## BEGIN
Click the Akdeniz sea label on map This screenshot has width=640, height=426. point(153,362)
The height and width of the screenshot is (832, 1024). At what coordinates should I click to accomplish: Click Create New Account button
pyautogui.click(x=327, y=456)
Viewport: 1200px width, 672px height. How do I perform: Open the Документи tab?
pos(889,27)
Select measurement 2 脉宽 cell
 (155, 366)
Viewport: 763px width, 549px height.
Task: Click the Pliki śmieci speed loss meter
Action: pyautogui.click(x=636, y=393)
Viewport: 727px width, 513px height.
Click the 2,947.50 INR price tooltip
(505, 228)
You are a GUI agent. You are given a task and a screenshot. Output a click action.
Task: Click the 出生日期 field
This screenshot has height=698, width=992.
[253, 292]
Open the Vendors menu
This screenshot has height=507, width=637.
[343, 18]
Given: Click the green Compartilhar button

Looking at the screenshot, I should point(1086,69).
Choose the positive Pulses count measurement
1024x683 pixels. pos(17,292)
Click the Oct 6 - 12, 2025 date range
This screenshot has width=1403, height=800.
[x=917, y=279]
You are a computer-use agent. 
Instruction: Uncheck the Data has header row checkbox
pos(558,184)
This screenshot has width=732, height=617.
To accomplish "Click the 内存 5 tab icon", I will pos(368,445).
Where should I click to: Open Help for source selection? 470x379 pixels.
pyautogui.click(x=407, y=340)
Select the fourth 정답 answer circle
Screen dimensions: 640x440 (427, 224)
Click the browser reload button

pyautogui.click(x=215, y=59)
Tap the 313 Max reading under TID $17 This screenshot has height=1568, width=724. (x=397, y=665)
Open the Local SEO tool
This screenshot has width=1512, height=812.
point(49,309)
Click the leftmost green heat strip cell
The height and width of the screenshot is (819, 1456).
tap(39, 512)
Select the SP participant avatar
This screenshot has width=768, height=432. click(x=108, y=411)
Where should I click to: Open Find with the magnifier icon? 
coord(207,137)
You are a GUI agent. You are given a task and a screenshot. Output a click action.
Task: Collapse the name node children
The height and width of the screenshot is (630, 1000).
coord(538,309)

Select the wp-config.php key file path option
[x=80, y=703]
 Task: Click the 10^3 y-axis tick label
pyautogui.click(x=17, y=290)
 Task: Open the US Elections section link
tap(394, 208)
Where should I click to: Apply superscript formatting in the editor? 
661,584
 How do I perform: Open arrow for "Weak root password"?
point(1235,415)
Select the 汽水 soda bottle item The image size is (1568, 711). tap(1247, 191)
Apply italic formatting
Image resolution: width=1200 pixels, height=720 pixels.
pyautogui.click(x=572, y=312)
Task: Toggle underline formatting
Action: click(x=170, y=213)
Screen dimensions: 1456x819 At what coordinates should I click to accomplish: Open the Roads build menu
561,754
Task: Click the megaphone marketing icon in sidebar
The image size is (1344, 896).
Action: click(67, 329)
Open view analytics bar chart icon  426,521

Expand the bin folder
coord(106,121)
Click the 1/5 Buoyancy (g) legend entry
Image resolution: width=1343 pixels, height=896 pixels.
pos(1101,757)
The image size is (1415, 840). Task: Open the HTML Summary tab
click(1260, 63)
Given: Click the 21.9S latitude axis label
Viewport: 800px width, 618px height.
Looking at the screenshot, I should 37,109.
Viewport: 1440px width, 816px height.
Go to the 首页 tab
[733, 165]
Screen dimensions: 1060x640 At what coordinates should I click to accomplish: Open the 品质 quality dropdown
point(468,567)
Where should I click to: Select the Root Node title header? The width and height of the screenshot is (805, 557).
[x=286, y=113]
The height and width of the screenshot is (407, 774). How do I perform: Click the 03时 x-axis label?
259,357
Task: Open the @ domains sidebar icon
## END
## WHAT YOU WILL DO
Please retype every one of the records above line by line, with no changes.

## RESPONSE TO THE EXERCISE
Click the Akdeniz sea label on map This screenshot has width=640, height=426. point(153,362)
The height and width of the screenshot is (832, 1024). At what coordinates should I click to accomplish: Click Create New Account button
pyautogui.click(x=327, y=456)
Viewport: 1200px width, 672px height. How do I perform: Open the Документи tab?
pos(889,27)
Select measurement 2 脉宽 cell
 (155, 366)
Viewport: 763px width, 549px height.
Task: Click the Pliki śmieci speed loss meter
Action: pyautogui.click(x=636, y=393)
Viewport: 727px width, 513px height.
Click the 2,947.50 INR price tooltip
(505, 228)
You are a GUI agent. You are given a task and a screenshot. Output a click action.
Task: Click the 出生日期 field
This screenshot has height=698, width=992.
[253, 292]
Open the Vendors menu
This screenshot has height=507, width=637.
[343, 18]
Given: Click the green Compartilhar button

Looking at the screenshot, I should point(1086,69).
Choose the positive Pulses count measurement
1024x683 pixels. pos(17,292)
Click the Oct 6 - 12, 2025 date range
This screenshot has width=1403, height=800.
[x=917, y=279]
You are a computer-use agent. 
Instruction: Uncheck the Data has header row checkbox
pos(558,184)
This screenshot has width=732, height=617.
To accomplish "Click the 内存 5 tab icon", I will pos(368,445).
Where should I click to: Open Help for source selection? 470x379 pixels.
pyautogui.click(x=407, y=340)
Select the fourth 정답 answer circle
Screen dimensions: 640x440 (427, 224)
Click the browser reload button

pyautogui.click(x=215, y=59)
Tap the 313 Max reading under TID $17 This screenshot has height=1568, width=724. (x=397, y=665)
Open the Local SEO tool
This screenshot has width=1512, height=812.
point(49,309)
Click the leftmost green heat strip cell
The height and width of the screenshot is (819, 1456).
tap(39, 512)
Select the SP participant avatar
This screenshot has width=768, height=432. click(x=108, y=411)
Where should I click to: Open Find with the magnifier icon? 
coord(207,137)
You are a GUI agent. You are given a task and a screenshot. Output a click action.
Task: Collapse the name node children
The height and width of the screenshot is (630, 1000).
coord(538,309)

Select the wp-config.php key file path option
[x=80, y=703]
 Task: Click the 10^3 y-axis tick label
pyautogui.click(x=17, y=290)
 Task: Open the US Elections section link
tap(394, 208)
Where should I click to: Apply superscript formatting in the editor? 
661,584
 How do I perform: Open arrow for "Weak root password"?
point(1235,415)
Select the 汽水 soda bottle item The image size is (1568, 711). tap(1247, 191)
Apply italic formatting
Image resolution: width=1200 pixels, height=720 pixels.
pyautogui.click(x=572, y=312)
Task: Toggle underline formatting
Action: click(x=170, y=213)
Screen dimensions: 1456x819 At what coordinates should I click to accomplish: Open the Roads build menu
561,754
Task: Click the megaphone marketing icon in sidebar
The image size is (1344, 896).
Action: click(67, 329)
Open view analytics bar chart icon  426,521

Expand the bin folder
coord(106,121)
Click the 1/5 Buoyancy (g) legend entry
Image resolution: width=1343 pixels, height=896 pixels.
pos(1101,757)
The image size is (1415, 840). Task: Open the HTML Summary tab
click(1260, 63)
Given: Click the 21.9S latitude axis label
Viewport: 800px width, 618px height.
Looking at the screenshot, I should 37,109.
Viewport: 1440px width, 816px height.
Go to the 首页 tab
[733, 165]
Screen dimensions: 1060x640 At what coordinates should I click to accomplish: Open the 品质 quality dropdown
point(468,567)
Where should I click to: Select the Root Node title header? The width and height of the screenshot is (805, 557).
[x=286, y=113]
The height and width of the screenshot is (407, 774). How do I perform: Click the 03时 x-axis label?
259,357
Task: Open the @ domains sidebar icon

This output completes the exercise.